**What you are asked to do**
Exactly the lines from the line containing "This screenshot has width=1389, height=868." through the final line of the entries below must be returned, and only those, without pictures.

**Dataset**
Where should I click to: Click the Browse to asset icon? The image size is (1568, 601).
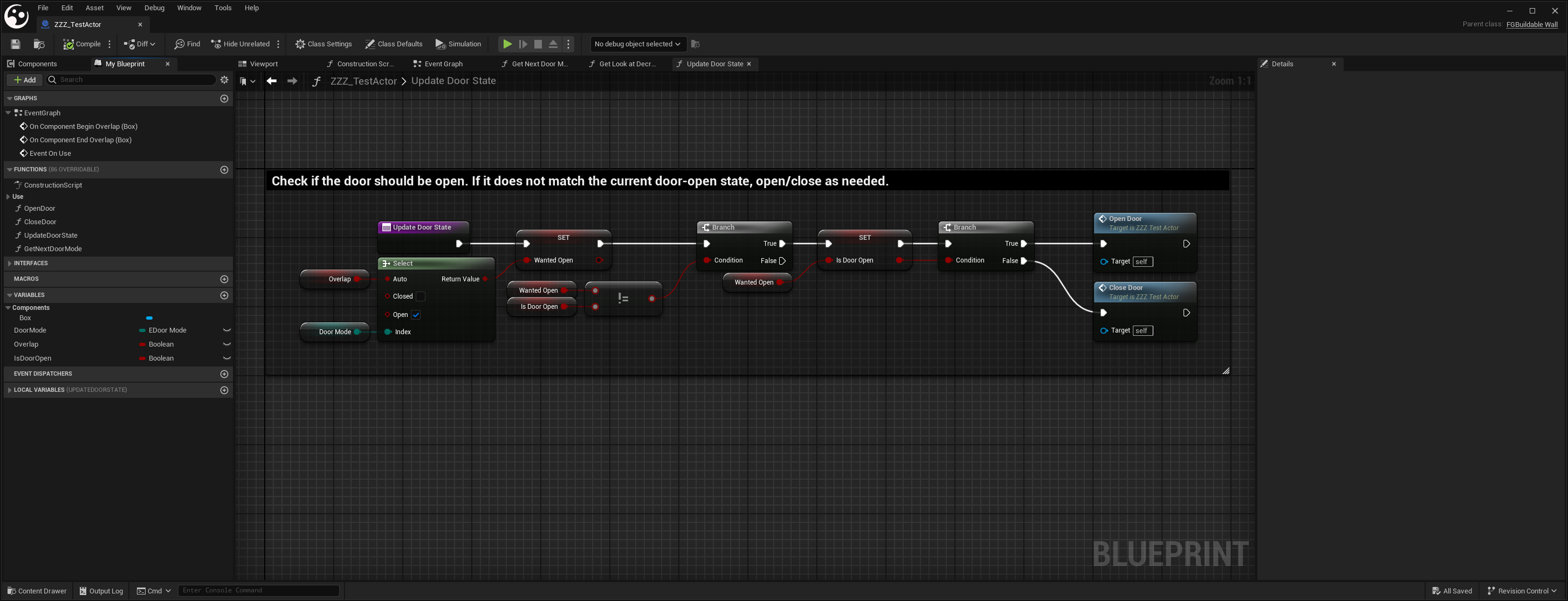pos(39,44)
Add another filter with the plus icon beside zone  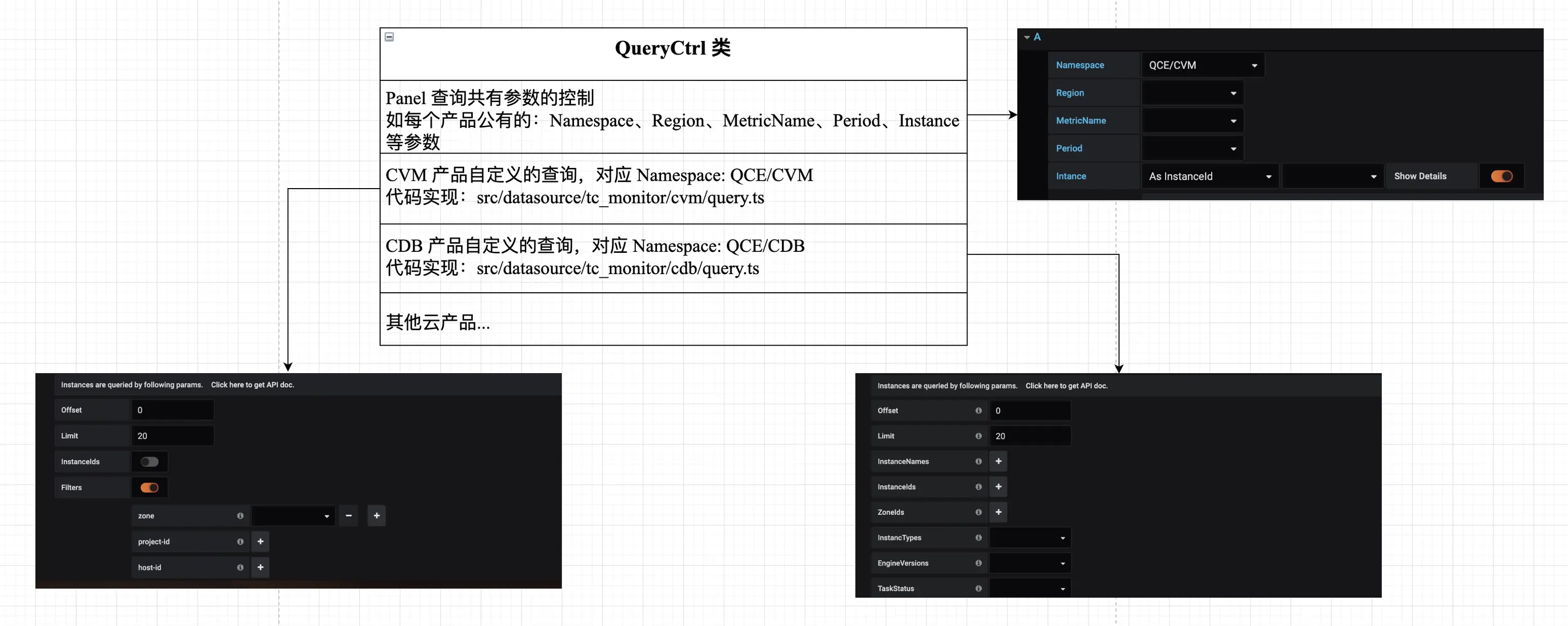pos(376,515)
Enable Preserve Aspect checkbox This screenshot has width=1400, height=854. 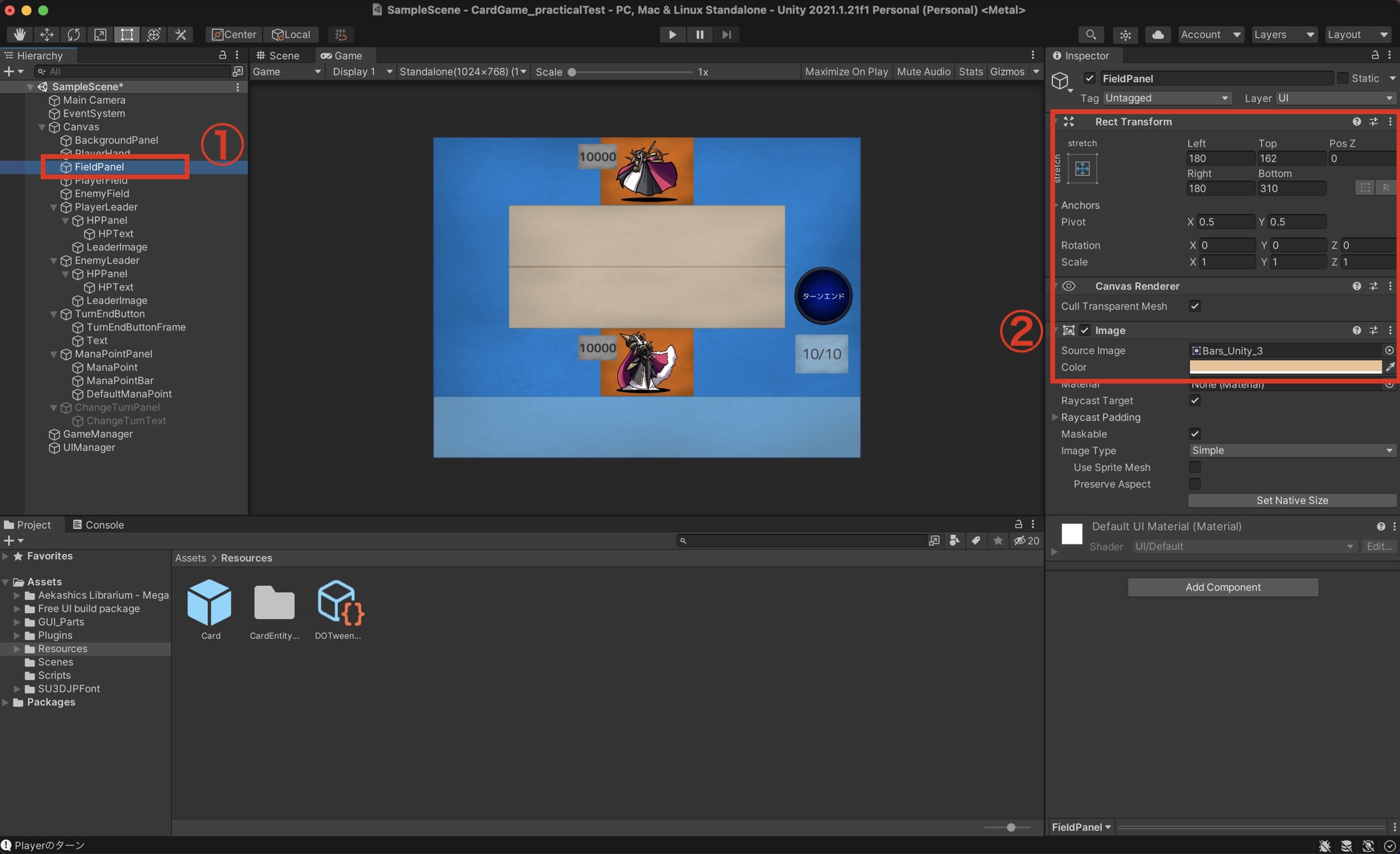tap(1195, 484)
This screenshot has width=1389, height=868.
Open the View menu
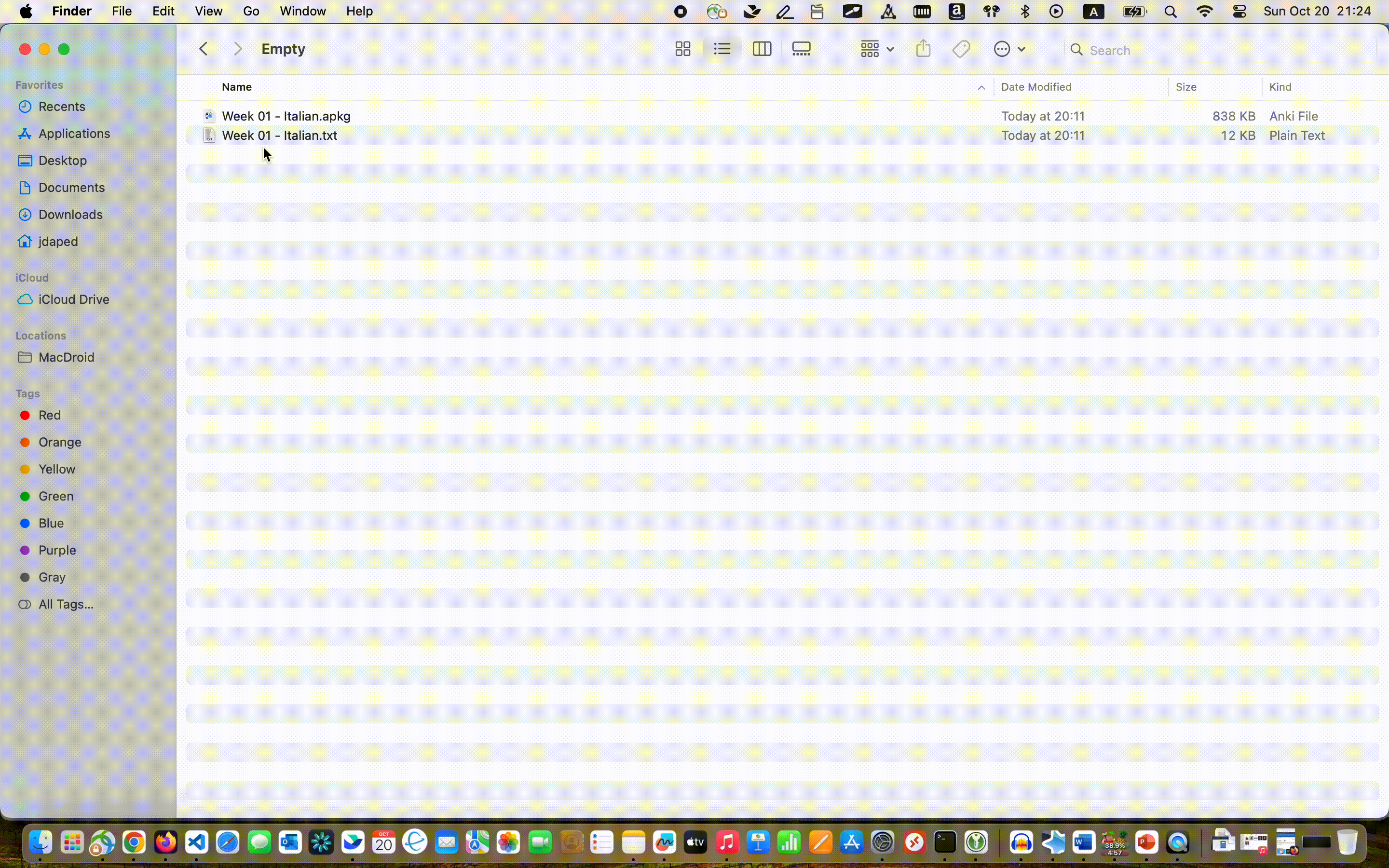(x=208, y=12)
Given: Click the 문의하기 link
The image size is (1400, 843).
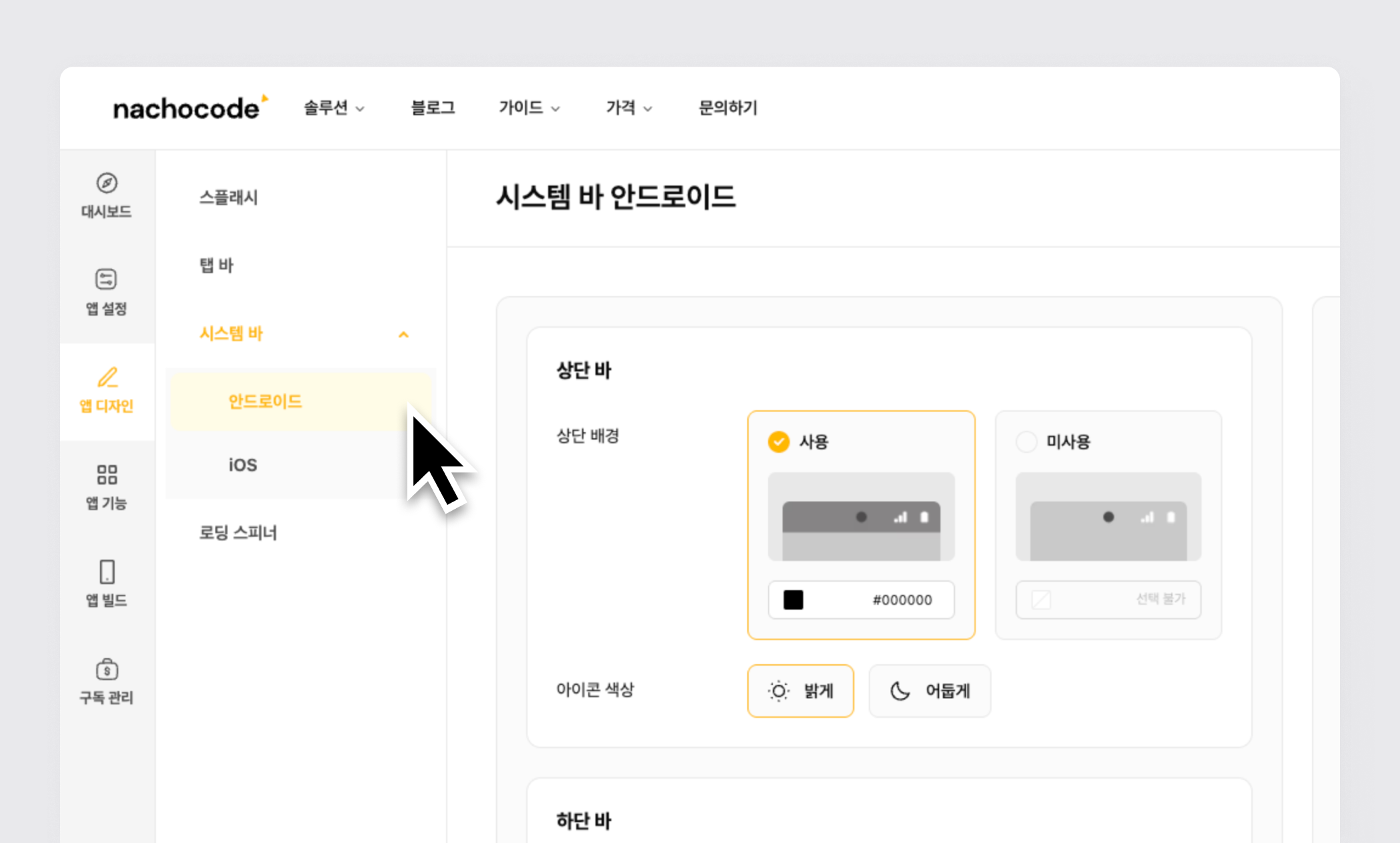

**Task output**
This screenshot has width=1389, height=868.
Open the View menu
(x=208, y=12)
Given: Click the 문의하기 link
The image size is (1400, 843).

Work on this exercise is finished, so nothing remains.